Comment des pluies situées à des milliers de kilomètres ont aggravé cette vague de chaleur

Crédits : NASA.

La vague de chaleur meurtrière qui a ravagé le nord-ouest de l’Amérique du Nord fin juin 2021, avec près de 50 °C relevés au Canada, aurait pu être encore plus extrême. Par exemple, si les vigoureuses pluies qui se sont déployées sur le Pacifique Nord une semaine plus tôt avaient été plus intenses. Ces résultats peu intuitifs ont récemment été publiés dans la revue scientifique Earth’s Future.

Lorsqu’une masse d’air rencontre une chaîne de montagnes, elle fait face à un dénivelé qui la force à s’élever. À mesure qu’elle gagne en altitude, cette masse d’air se refroidit et perd une partie de son humidité sous forme de pluie ou de neige. Ainsi, la météo sur le versant exposé au vent est perturbée. Une fois le sommet franchit, la masse d’air redescend du côté sous le vent, se comprime et se réchauffe, ce qui dégage le ciel. On parle d’effet de foehn (humide), en référence à un vent régional chaud et sec des Alpes.

La circulation atmosphérique de grande échelle, une analogie avec l’effet de foehn

Quel rapport entre ce phénomène et les vagues de chaleur ? Une implication directe du mécanisme décrit ci-dessus est que plus la quantité d’eau précipitée en amont du relief est importante, plus la hausse de la température en aval sera conséquente. Or, on retrouve une logique analogue dans la circulation atmosphérique de grande échelle, mais sans intervention d’un relief. En effet, les mouvements descendants que l’on retrouve dans les zones anticycloniques sont connectés aux mouvements ascendants des zones dépressionnaires.

Haut : trajectoires horizontales des parcelles d’air constitutives du dôme de chaleur du 15 juin (avant la canicule) au 1 juillet 2021. Bas : idem que précédemment mais pour les trajectoires verticales. Les couleurs permettent de repérer les jours successifs. Crédits : D. L. Schumacher & coll. 2022.

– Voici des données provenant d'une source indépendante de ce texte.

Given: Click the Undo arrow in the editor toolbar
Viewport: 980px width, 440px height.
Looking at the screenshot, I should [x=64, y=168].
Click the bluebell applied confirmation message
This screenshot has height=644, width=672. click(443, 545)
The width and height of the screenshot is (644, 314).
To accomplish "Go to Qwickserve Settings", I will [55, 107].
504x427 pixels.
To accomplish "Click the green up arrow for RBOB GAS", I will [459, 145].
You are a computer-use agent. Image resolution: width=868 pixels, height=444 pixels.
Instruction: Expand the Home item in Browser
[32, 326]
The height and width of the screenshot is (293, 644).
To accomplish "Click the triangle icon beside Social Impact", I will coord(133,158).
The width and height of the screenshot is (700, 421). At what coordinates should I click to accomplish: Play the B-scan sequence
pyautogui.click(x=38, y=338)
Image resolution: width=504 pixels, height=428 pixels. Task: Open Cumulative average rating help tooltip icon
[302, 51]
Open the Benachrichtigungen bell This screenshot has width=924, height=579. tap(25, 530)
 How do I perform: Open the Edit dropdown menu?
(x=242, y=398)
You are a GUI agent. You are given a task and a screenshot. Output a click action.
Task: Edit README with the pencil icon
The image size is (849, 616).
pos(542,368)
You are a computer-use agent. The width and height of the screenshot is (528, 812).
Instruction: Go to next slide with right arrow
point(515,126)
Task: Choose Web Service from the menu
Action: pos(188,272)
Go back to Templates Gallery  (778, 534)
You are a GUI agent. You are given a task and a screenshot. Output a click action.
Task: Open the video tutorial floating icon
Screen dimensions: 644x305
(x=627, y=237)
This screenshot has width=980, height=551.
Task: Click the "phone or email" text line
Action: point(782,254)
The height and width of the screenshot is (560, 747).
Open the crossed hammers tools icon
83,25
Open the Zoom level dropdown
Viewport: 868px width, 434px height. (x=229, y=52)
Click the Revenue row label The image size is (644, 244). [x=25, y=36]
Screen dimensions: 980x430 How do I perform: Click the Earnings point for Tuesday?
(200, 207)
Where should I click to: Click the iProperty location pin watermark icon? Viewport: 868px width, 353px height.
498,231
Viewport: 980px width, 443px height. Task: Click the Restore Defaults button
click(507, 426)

Ainsi, le réchauffement de l’air par compression au niveau des hautes pressions est directement lié à la quantité d’eau précipitée au niveau des basses pressions situées en amont. Une équipe de chercheurs a par exemple mis en exergue ce lien pour la vague de chaleur historique qui a touché le nord-ouest de l’Amérique du Nord de fin juin à début juillet 2021. Une partie de l’anomalie chaude s’explique ainsi par la survenue de pluies anormalement abondantes plusieurs milliers de kilomètres à l’ouest, environ une semaine avant la mise en place du dôme de chaleur.

Vague de chaleur : un concours d’influences thermiques et dynamiques

Pour arriver à ces résultats, les chercheurs ont tiré parti d’un modèle de circulation générale afin de retracer la trajectoire des parcelles d’air constitutives du dôme de chaleur. L’analyse révèle que ces parcelles proviennent des ascendances chaudes et humides qui alimentaient les dépressions situées sur le Pacifique nord-ouest environ une semaine plus tôt. Réchauffées par la condensation de la vapeur d’eau, elles ont ensuite circulé pendant plusieurs jours à une dizaine de kilomètres d’altitude en direction de l’Amérique du Nord avant de lentement descendre vers la surface.

Si les précipitations avaient été moins importantes sur le Pacifique Nord (brun), les températures auraient été sensiblement moins élevées sur le nord-ouest américain (bleu). Crédits : D. L. Schumacher & coll. 2022.

En perdant en altitude, l’air se comprime. Aussi, l’énergie libérée dans les ascendances au moment de la condensation s’est pleinement manifestée sous forme de chaleur sensible, participant aux températures records mesurées en cette fin juin 2021. La contribution sur les maximales est estimée à 2 °C. Outre l’influence distanciée de la chaleur latente, les chercheurs ont montré que la présence de sols anormalement secs a également contribué à amplifier l’intensité de la canicule de plusieurs degrés.

Si l’on en croît ces résultats, la présence de sols plus secs et surtout d’une quantité plus importante d’eau précipitée en amont aurait pu conduire à des températures encore plus élevées. Il s’agit d’une nouvelle inquiétante puisque l’on sait que le réchauffement du climat augmente la quantité d’eau qui circule dans l’atmosphère, et donc le potentiel de condensation et de libération de chaleur latente en amont des systèmes anticycloniques associés aux dômes de chaleur.